I would argue that the moonshots of our time tackle at least one, and often more, of the major challenges of the twenty-first century: environment, living space, energy, resources and health. The danger of the current focus on the information and digital economy is the tendency towards small incremental gains which just aren’t going to cut it in a world that is going to be dramatically different in forty years. That doesn’t mean that our view of innovation today is bad, but there is not enough focus on these major challenges as opposed to incremental gains on what we already do well today (see Where is the digital-fuelled growth?).

The twentieth century’s growth in population (nearly quadrupling to more than 6 billion) and industrialisation of the twentieth century has been both caused by and a cause of our huge lift in economic growth and living standards. At the same time, it has created an undeniable strain on our environment for which transformative technologies can make a huge difference. Technologies scrubbing carbon, cleaning particle pollution, protecting species are almost guaranteed to be developed but they won’t get mass appeal unless the information economy takes the lead to find pathways to market, profitable funding models and integration of what are likely to be disparate solutions.

The same growth in population and urbanisation has put an enormous strain on our cities. As governments struggle with affordable housing, there are few miraculous ways of creating more land near the city centres where a large portion of the population works. While working from home is now a viable part of many a commuter’s week, it is only a stop gap for the social activity of work. The real moonshot here will be to make commuting from a much wider geographic area possible through revolutionary transport technology. As Uber has shown, joining the dots on transport can accelerate the viability of different vehicle options.

Energy security and cost is at the forefront of the minds of many as the race for a low carbon future collides with disasters like Fukushima, gaps in renewable technologies and monumental spending requirements on grid infrastructure. Where there is a great need (cheap energy is a economic growth opportunity) and material friction (unaffordable and inadequate technology) there is a moonshot opportunity.

Even solving the energy gap will not solve the inevitable crunch on many of our planet’s resources. Global supply chains have enabled tremendous gains in economic efficiency, but at the cost of resources (with each stage often adding a layer of wastage). Advanced manufacturing, urban food production and other technologies that shorten supply chains are likely to be in high demand. While many of us who grew-up with the promise of space travel would love it to be a solution to living space constraints, it is far more likely that our century’s space moonshots will be geared towards mineral riches from our near solar neighbours.

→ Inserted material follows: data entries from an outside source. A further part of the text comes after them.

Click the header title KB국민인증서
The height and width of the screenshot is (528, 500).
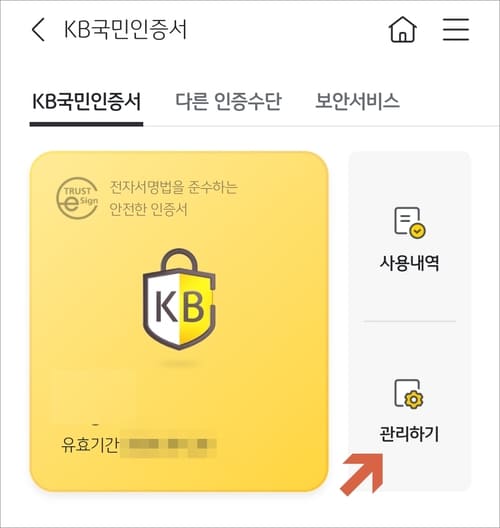coord(125,30)
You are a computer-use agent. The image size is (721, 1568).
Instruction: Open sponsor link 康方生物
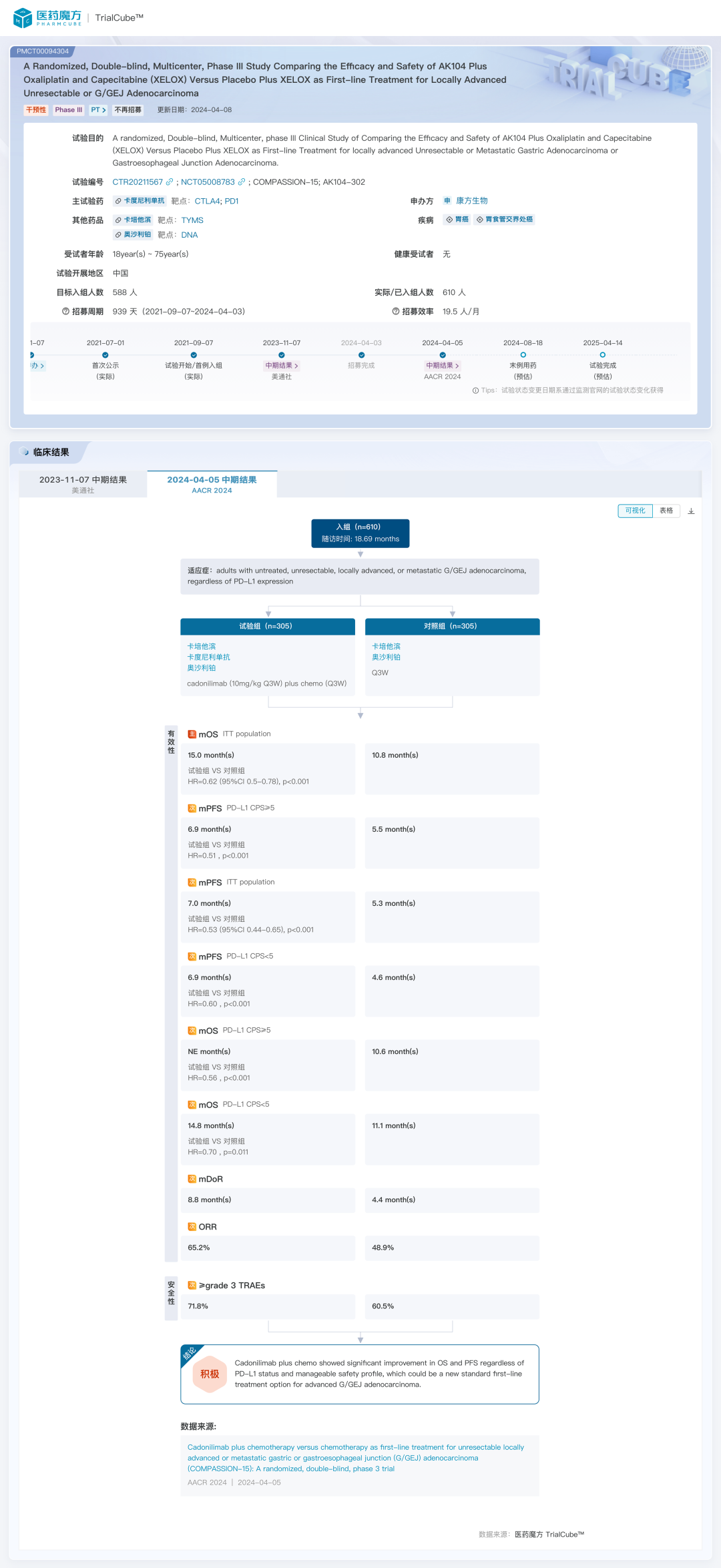[471, 201]
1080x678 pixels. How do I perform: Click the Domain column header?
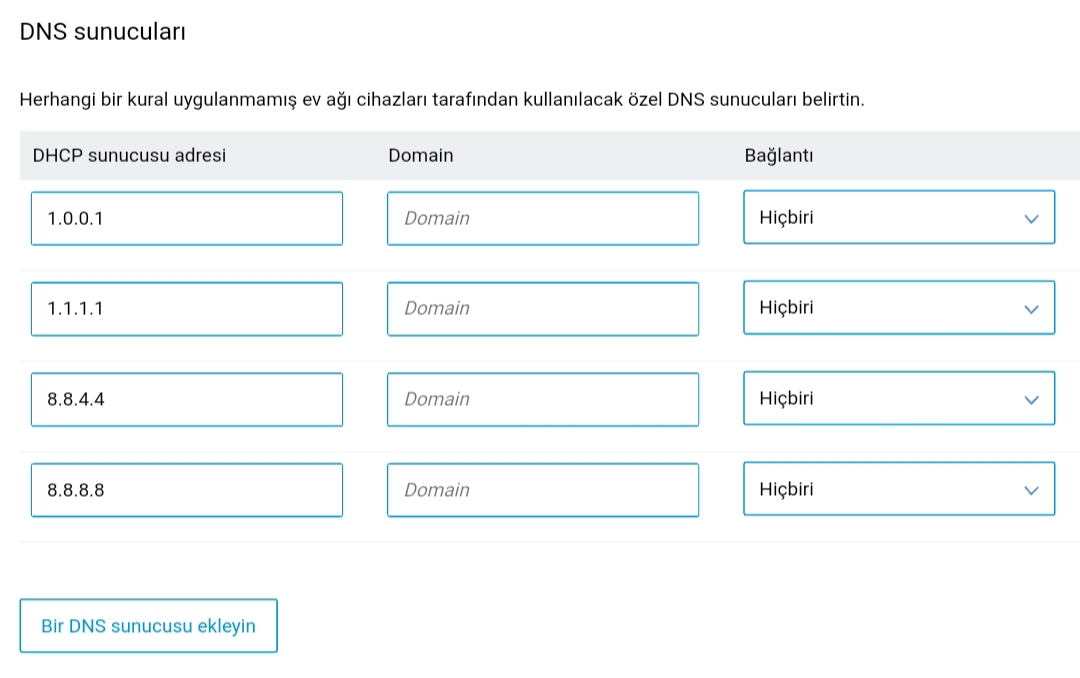(421, 155)
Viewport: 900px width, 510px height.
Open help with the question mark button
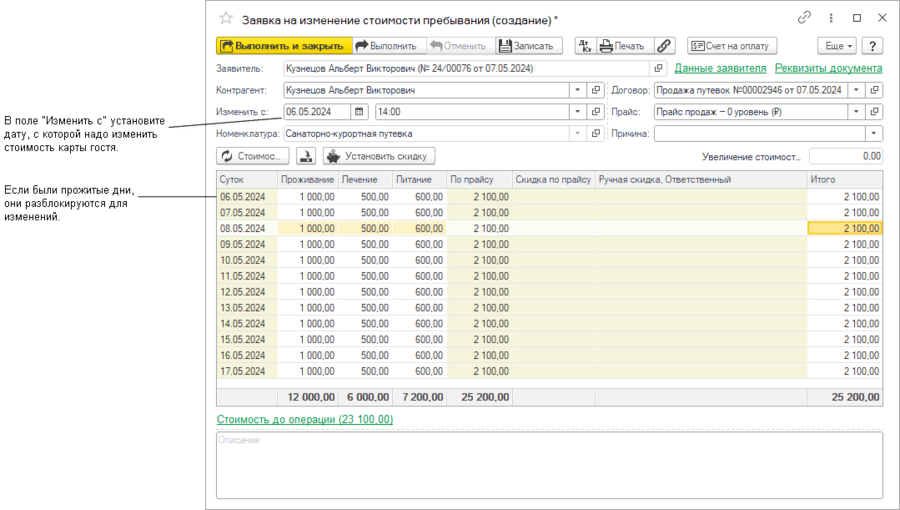coord(872,46)
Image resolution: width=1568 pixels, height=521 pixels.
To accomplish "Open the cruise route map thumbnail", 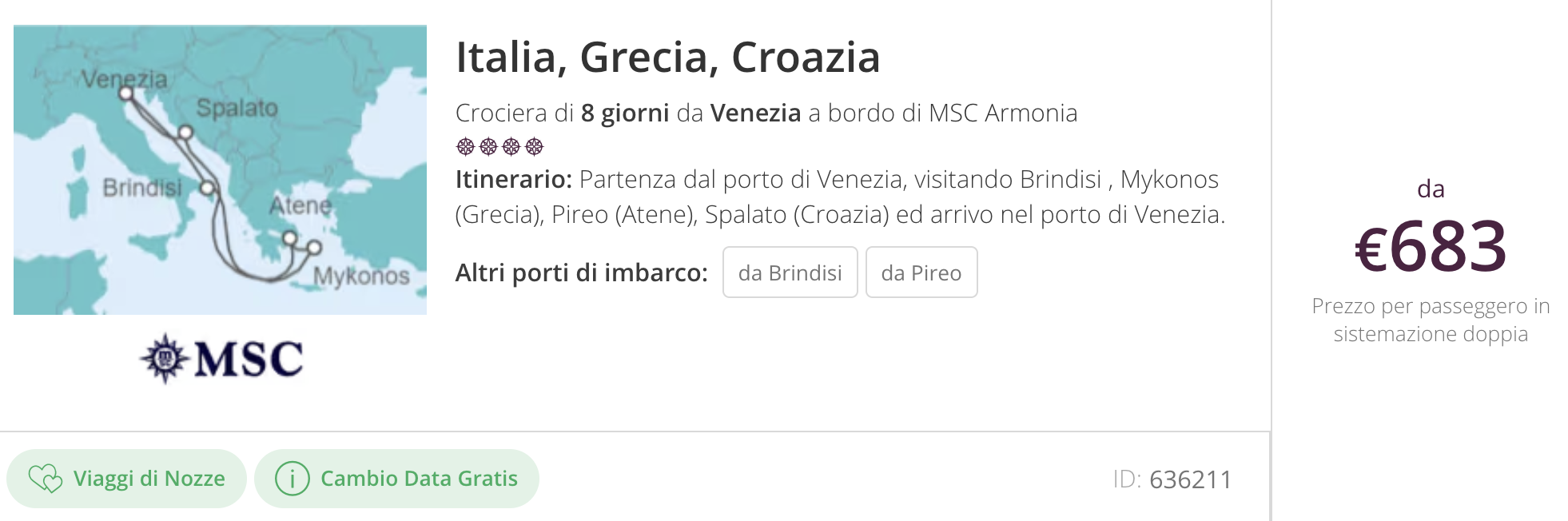I will click(x=220, y=170).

Finally, most health moonshots concentrate on new technologies to solve the remaining killers. The opportunity that is often missed is to dramatically reduce the cost of maintaining our overall health. Societies around the world are dealing with healthcare costs that are blowing-out, while recognising the inherent inefficiencies of our current health bureaucracies. Digital solutions that turn the problem on its head could potentially save more lives worldwide than almost any new drug.

We’ve seen moonshots in past centuries bring us efficient transport, industrialisation, modern medicine and, of course, the first footsteps on the moon! While we face many challenges in this century, I believe there are more reasons to be an optimist than a pessimist as long as we are prepared to take-on exciting new moonshot opportunities.